今岡ニュース

2014年10月28日(火曜日) 特許ニュース

商標の普通名称化(その2)


自他商品識別力と新規性・進歩性/商標出願の要件と特許出願の要件

 前々回のコラムでラッパのマークの正露丸が普通名称化してしまったということをお話ししましたが、それをもう少し掘り下げてみます。

 商標は、選択物であるといわれます。事業者が自分の商品と他人の商品とを需要者に識別させるためにマークとして選択するものであり、発明や意匠のような創作物としての価値を有するものではありません。従って特許出願の実体的要件である新規性や進歩性は要求されず、商標の実体的な要件として要求されるのは、自他商品識別力です。それ故に商標は、発明や意匠のように、公開されることで新規性を喪失して保護を受けられるということがありません。市場において商品を投入して、商品名が世間に知れ渡ってから商標出願をしても、他人が先に商標出願して先願主義違反で拒絶される場合は別として、商標登録を受けることができます。しかしながら、多数の同業者が一斉に真似すると、商標としての機能が損なわれてしまうのです。

 商標が普通名称化して商標登録を無効されたり、商標権の効力が制限された例として、正露丸の他に巨峰などがあります。どういう経緯で普通名称化したのでしょうか。

 正露丸の場合には、日本の軍隊に医薬として納品され、兵隊に使用させていたようです。軍隊の資材購入担当者は正露丸(その当時は征露丸)が商標だと認識していたとしても、大多数の兵隊は商品の選択・購入の場面に関わらないので、商標としての認識が低く、そのまま“せいろがん”という呼び名のみが広く知れ渡ってしまいました。これは、自他商標識別力の維持という観点からは、好ましくない環境です。

 巨峰は民間のぶどう研究家により新品種として開発され、研究家の関係者が商標権を取得しました。そして民間団体に所属する複数の団体員に使用料をとって登録商標を使用させるなどの状況が存在しました。おそらく新品種を地域の名産品として定着させたいという要望もあったのでしょう。商標権の活用の態様として他人に使用させるのは、商標法が予定するところでありますが、商標権の管理は難しい状態であります。やがて「巨峰」の商標的使用と普通名称としての使用とが同時に存在する状態となります。最終的には、後の商標権侵害差止訴訟(平成13年(ワ)第9153号)において登録商標が普通名称化していると認定され、差止請求は認められませんでした。

  技術的思想である発明の価値は、特許出願の時点で新規性・進歩性などの形で評価されますが、商標の価値は、市場におかれた状況に左右されます。

 すなわち、商標は、市場において使用され、或いは広告されることで、需要者に知れ渡り、それ自体が宣伝機能を発揮するようになり、財産的価値が高まっていきます。

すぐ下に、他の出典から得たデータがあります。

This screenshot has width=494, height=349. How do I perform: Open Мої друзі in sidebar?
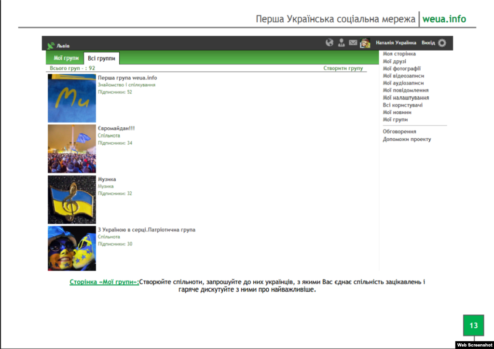pyautogui.click(x=394, y=61)
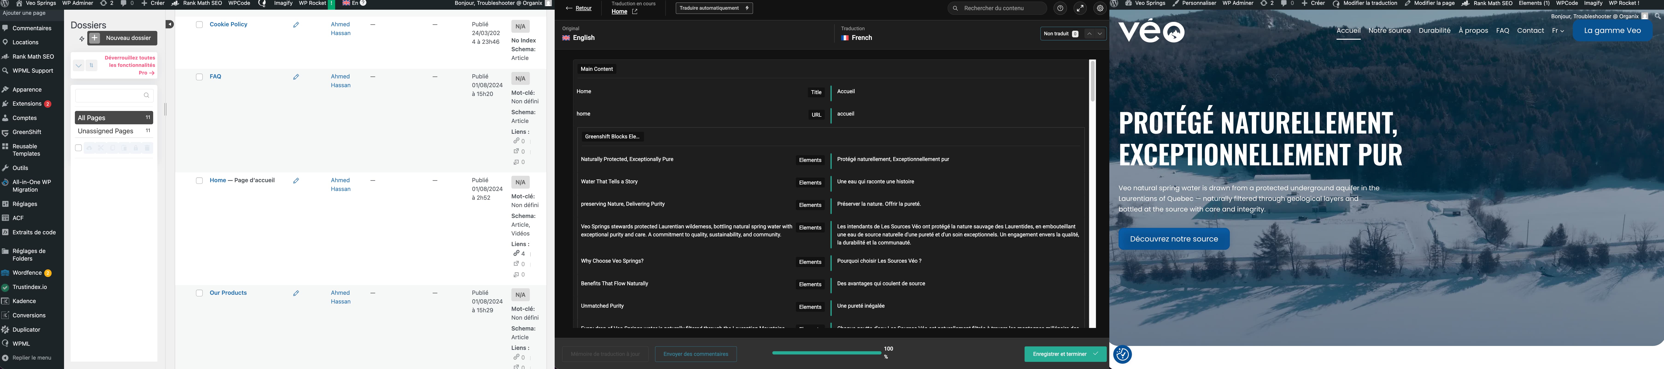This screenshot has width=1664, height=369.
Task: Open Durabilité in site navigation
Action: (x=1434, y=30)
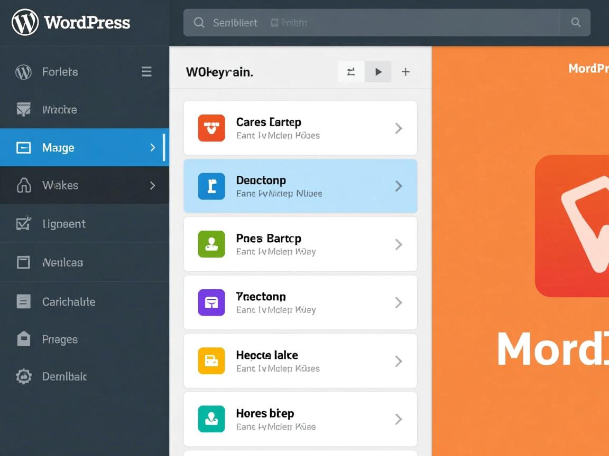
Task: Expand the Wakes sidebar submenu chevron
Action: tap(152, 185)
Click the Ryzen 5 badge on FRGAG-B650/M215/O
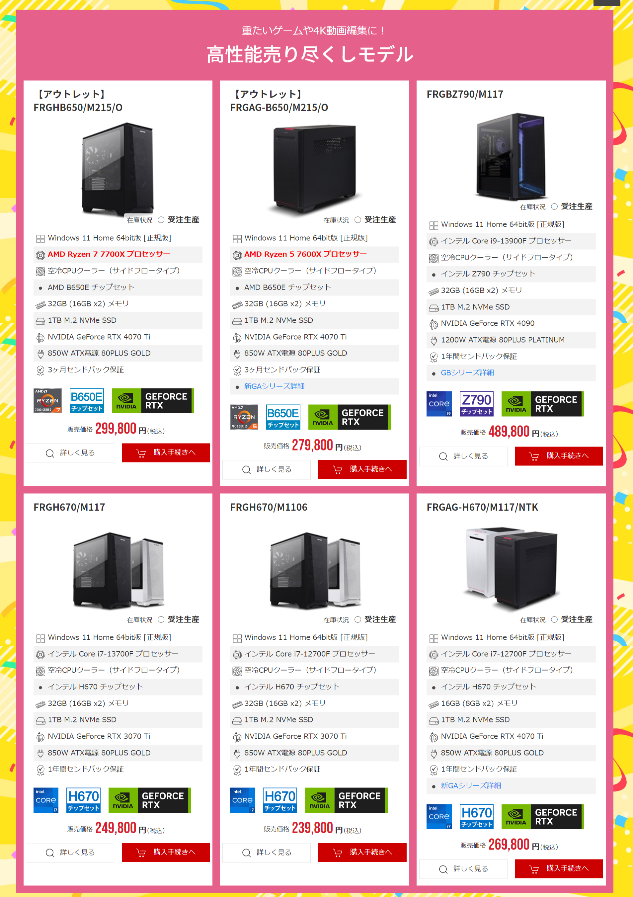Screen dimensions: 633x897 point(244,417)
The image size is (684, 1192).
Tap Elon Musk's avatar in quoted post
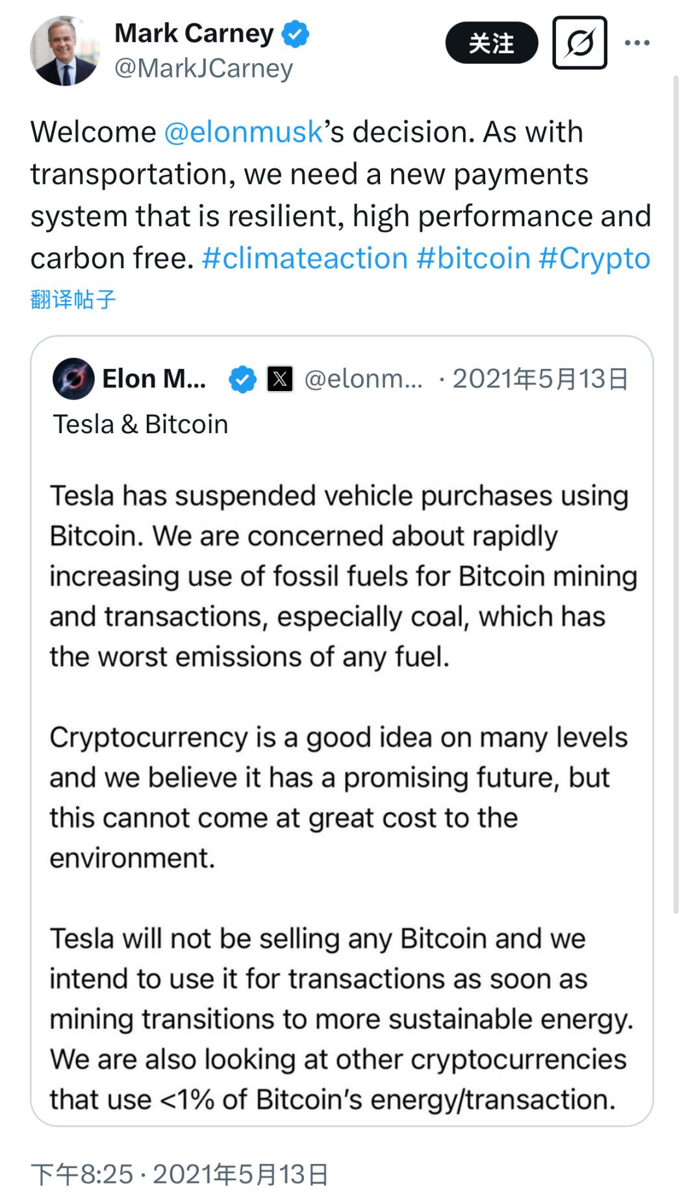(x=73, y=379)
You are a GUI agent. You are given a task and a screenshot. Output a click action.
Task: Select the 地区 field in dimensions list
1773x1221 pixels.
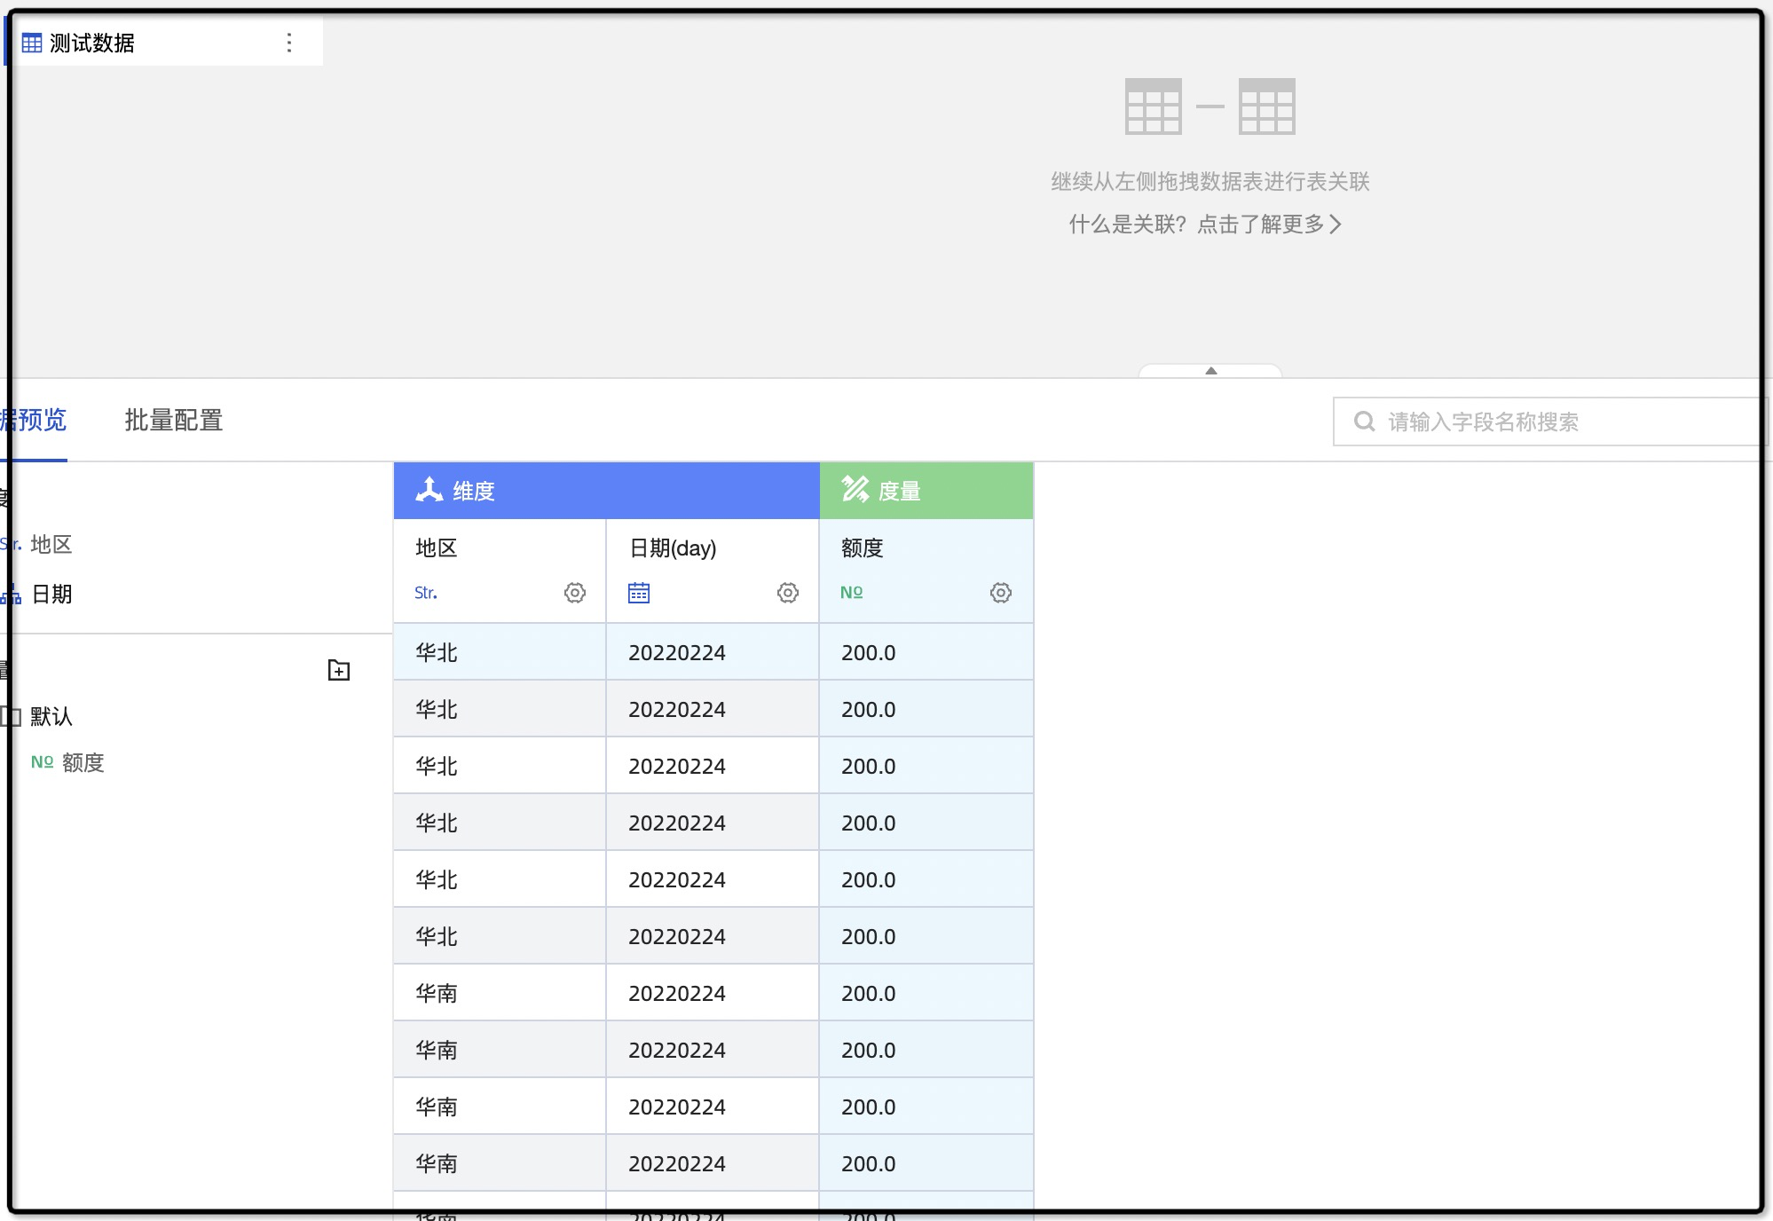pyautogui.click(x=51, y=545)
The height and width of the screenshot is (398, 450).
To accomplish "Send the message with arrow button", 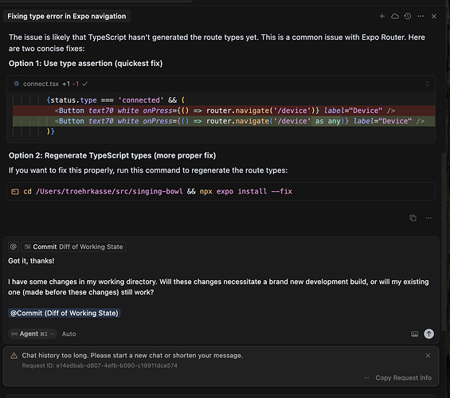I will (x=428, y=334).
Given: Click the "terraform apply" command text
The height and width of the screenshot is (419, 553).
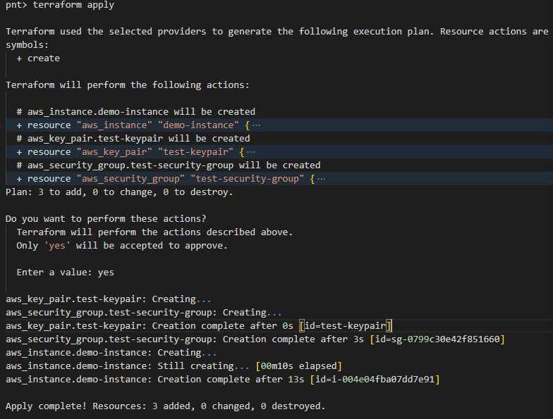Looking at the screenshot, I should [73, 5].
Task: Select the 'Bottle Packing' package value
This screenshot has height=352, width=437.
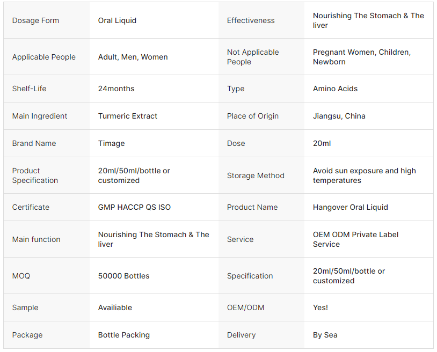Action: pyautogui.click(x=123, y=335)
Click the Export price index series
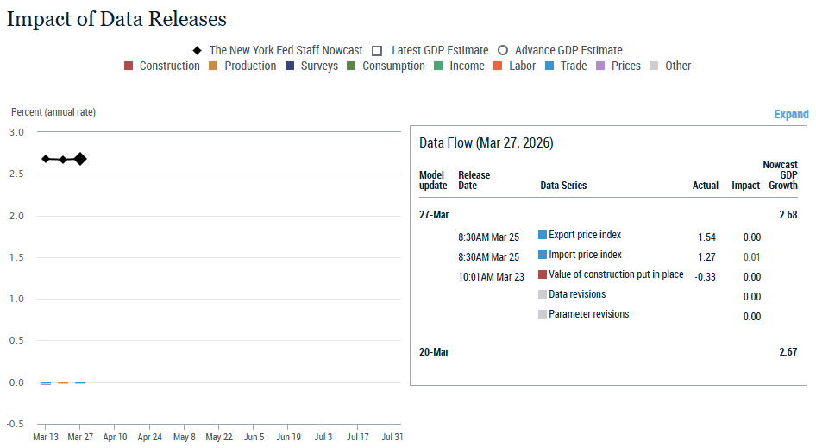The image size is (816, 448). tap(584, 235)
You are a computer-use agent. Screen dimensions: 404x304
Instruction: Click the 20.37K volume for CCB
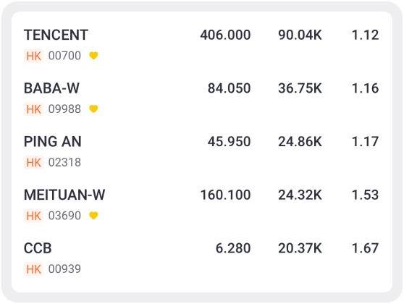(x=300, y=248)
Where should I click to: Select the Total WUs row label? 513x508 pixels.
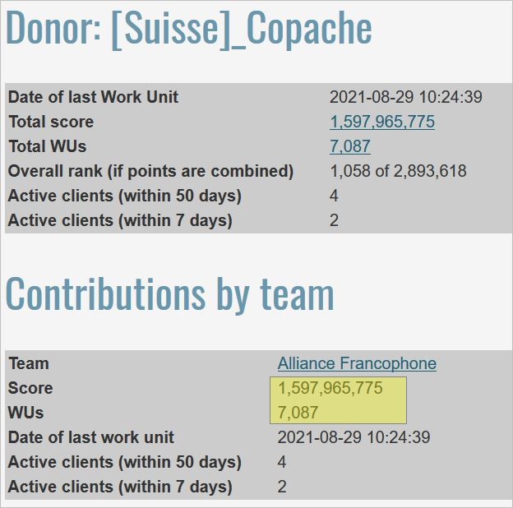[x=47, y=146]
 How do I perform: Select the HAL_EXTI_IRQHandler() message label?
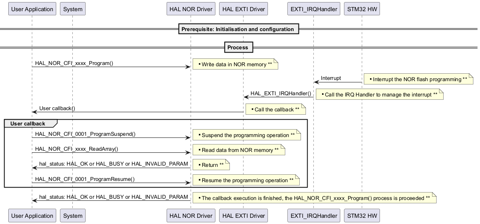(281, 93)
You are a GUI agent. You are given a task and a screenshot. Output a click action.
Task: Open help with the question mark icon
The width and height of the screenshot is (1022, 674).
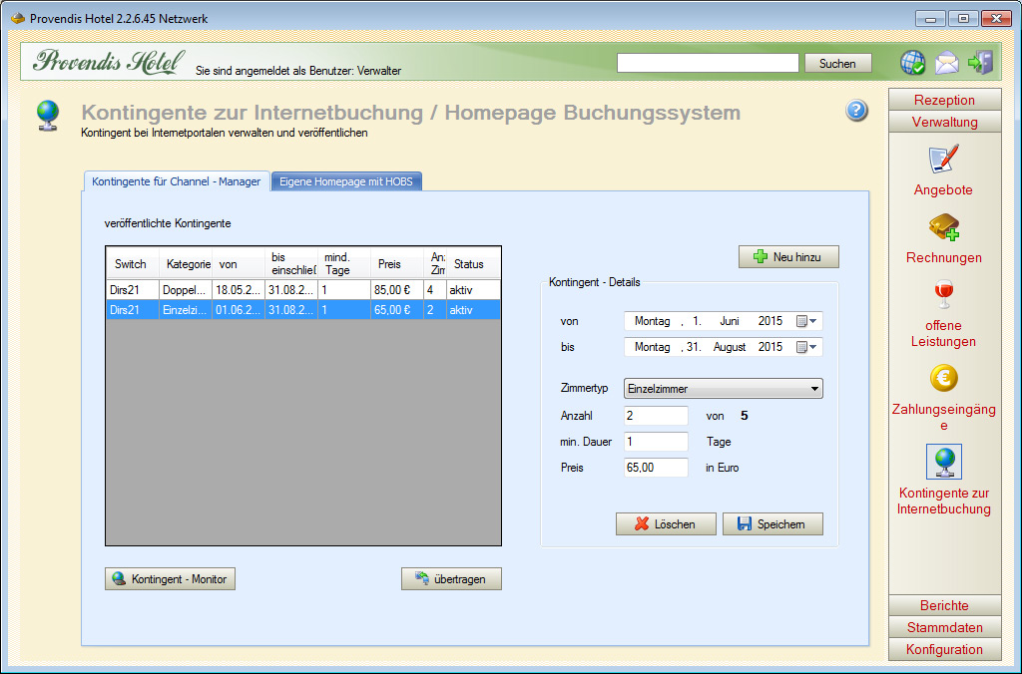pos(856,111)
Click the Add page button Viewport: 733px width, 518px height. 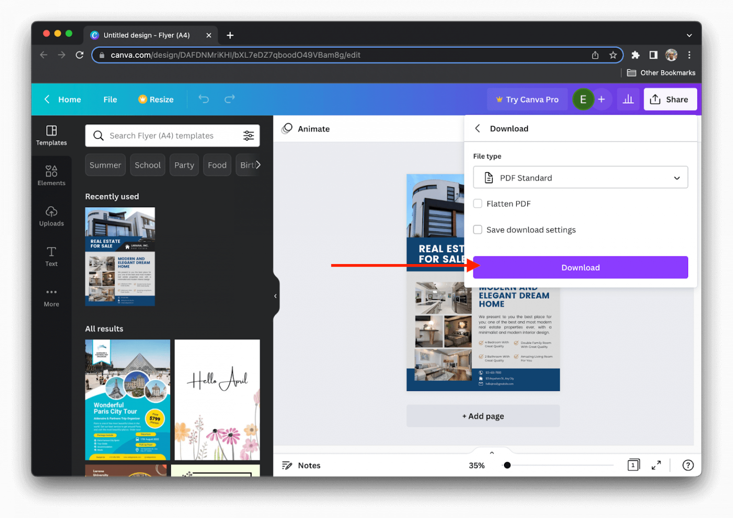pyautogui.click(x=483, y=416)
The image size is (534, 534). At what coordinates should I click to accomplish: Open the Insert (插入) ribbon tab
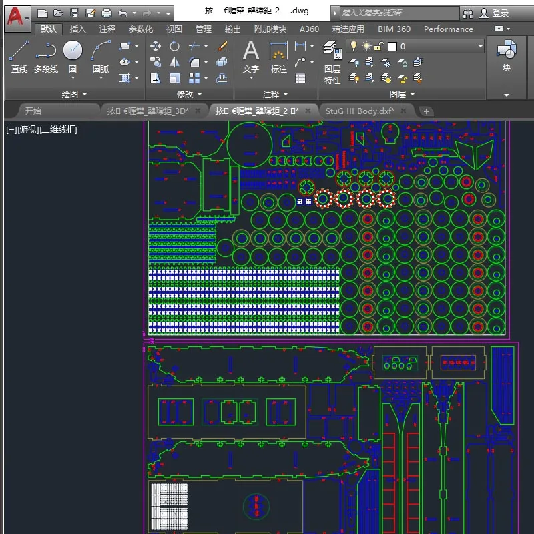(78, 29)
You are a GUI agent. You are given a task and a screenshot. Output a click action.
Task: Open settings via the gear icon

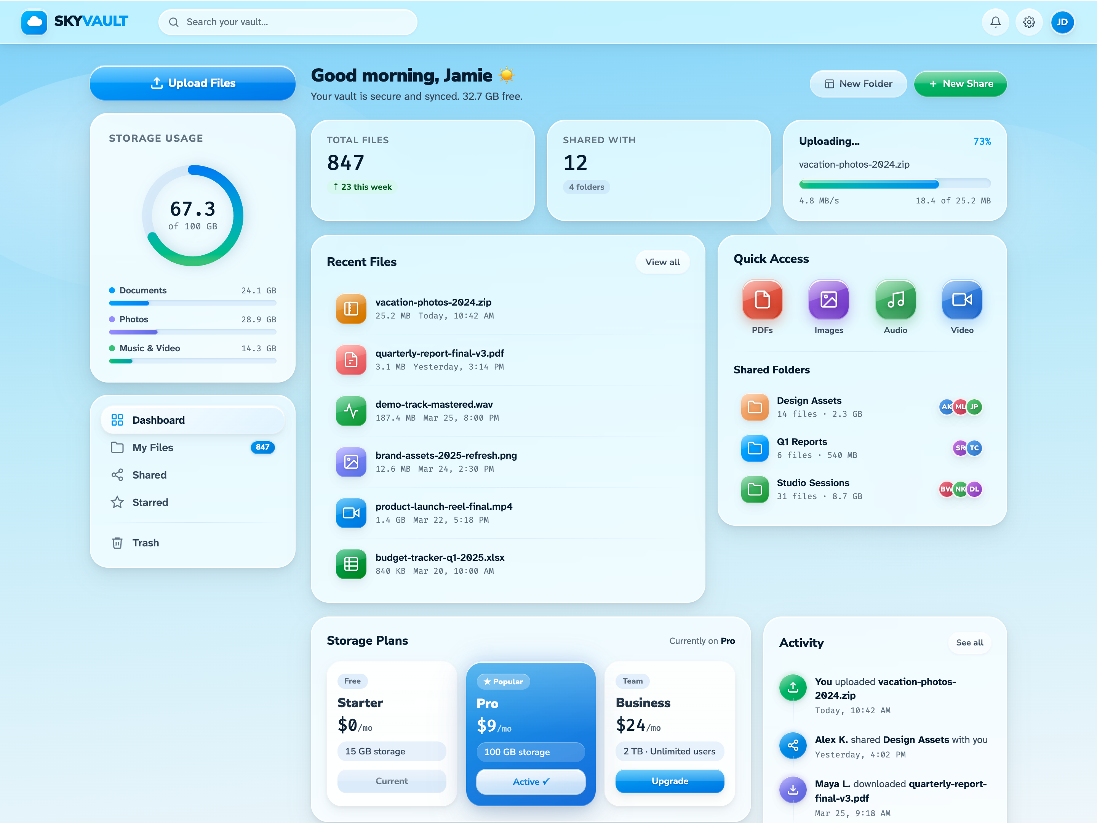point(1029,22)
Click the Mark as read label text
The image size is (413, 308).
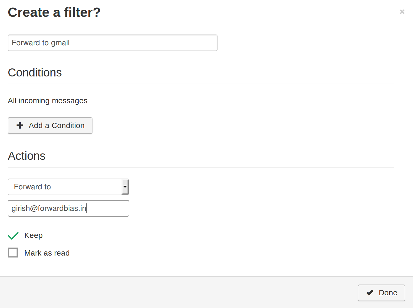pyautogui.click(x=47, y=253)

しかしながら、需要者に知れ渡ることで、一つ間違うと商標としてではなく、普通名称として認知され、商標としての価値が、零になる、という可能性もあります。天国から地獄に落ちると表現するのは大げさかもしれませんが、事業者の財産である商標権が無価値化するというリスクは事業者にとって大きな痛手であります。

 私たち弁理士も、初めて商標出願をしようとする依頼者に商標の特性を良く説明しなければならないと認識させられる事件でありました。